Dienstag 10 Oktober 2006

„Wie viel Englisch verträgt eine Pressemitteilung?“, wollte die GlobalCom PR-Network GmbH von deutschen Journalisten wissen, die sich mit IT- und Technikthemen beschäftigen. Falls Sie Ihre Best Practices anpreisen oder Ihre Anwender als User bezeichnen, wird Sie die Antwort der Journalisten wachrütteln.

Der Leidensdruck sei höher als sie dachten, sagt Global Com. Den Wortlaut der Fragen und Antworten finden Sie bei Open PR, das offene PR-Portal.
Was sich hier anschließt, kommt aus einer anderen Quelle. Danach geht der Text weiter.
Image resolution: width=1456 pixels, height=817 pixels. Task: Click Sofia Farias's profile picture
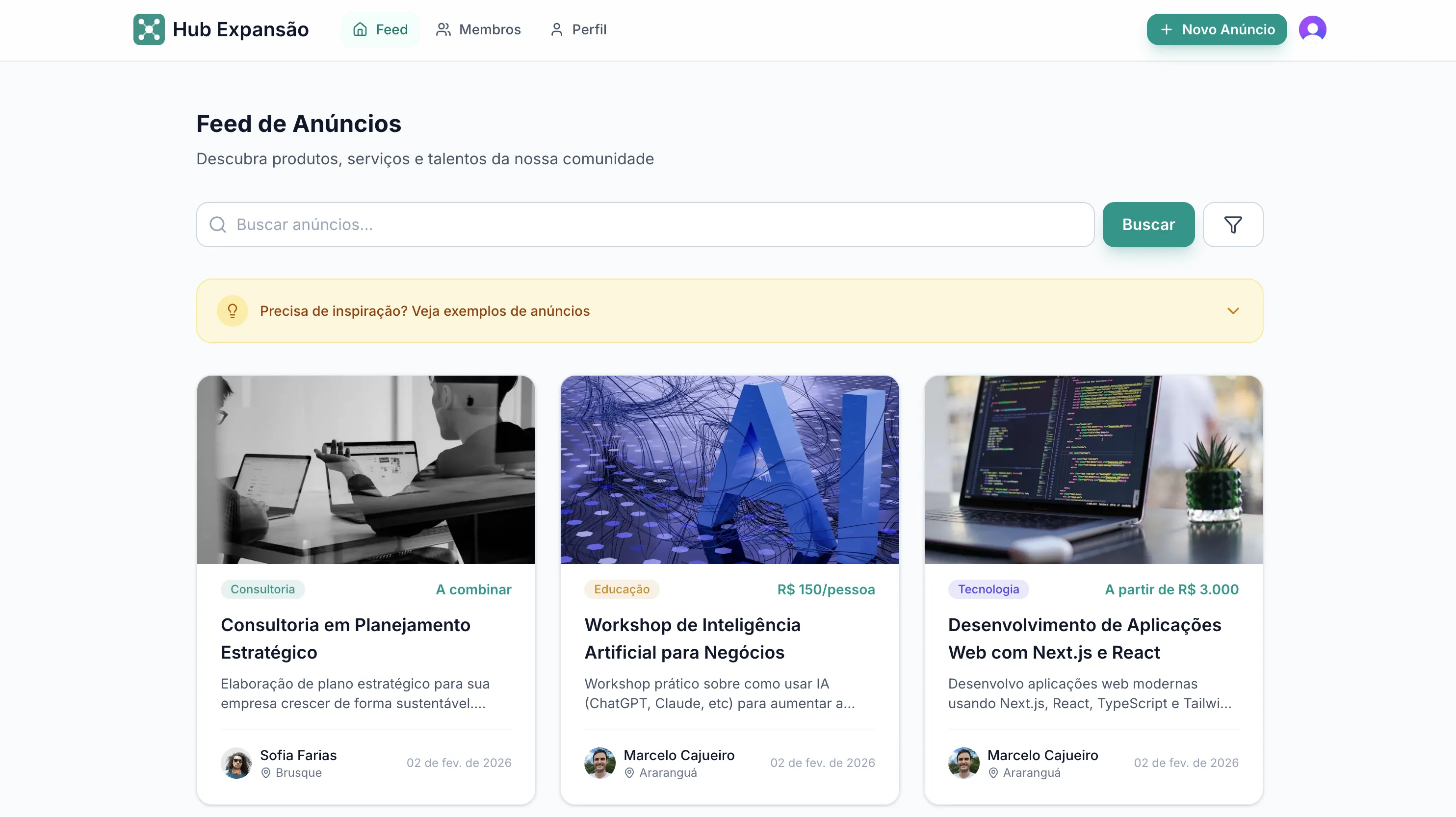[x=236, y=763]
Hier ein paar Kostproben:

„Redakteure wünschen sich, dass möglichst viele Begriffe in lesbares Deutsch übersetzt werden, außer wenn die Übersetzung zu Missverständnissen führt.“

„Superlative und Begriffe wie Weltmarktführer, unübertroffen, optimieren und pro-aktiv möchten die Redakteure möglichst gar nicht lesen – egal in welcher Sprache.“

„Auf der schwarzen Liste der meist gehassten Begriffe stehen u.a. Superlative und Eigenlob, gefolgt von Begriffen wie hervorragend, unübertroffen, optimieren, marktführend, pro-aktiv, ganzheitlich, innovativ.

Journalisten ist es am liebsten, wenn Sie auf Adjektive überhaupt verzichten. Ärgern kann man sie auch mit solchen Ungetümen: Funktionalität, Technologie, Performance, Potenzial oder lösungszentrierte Ansätze. Und mit Denglisch imponieren sie den Kollegen schon gar nicht, Paradebeispiel: „Ich committe mich“.

Klicken Sie am angegebenen Ort, dort finden Sie weitere Leckerbissen. Auch solche, die Sie selber schon versandt haben. Der Beitrag belegt im übrigen, dass es keineswegs einfach ist, ohne englische Begriffe auszukommen. Um so mehr Fingerspitzengefühl ist angezeigt, darf ich hinzufügen, mit einem freundlichen Gruß an Global Com.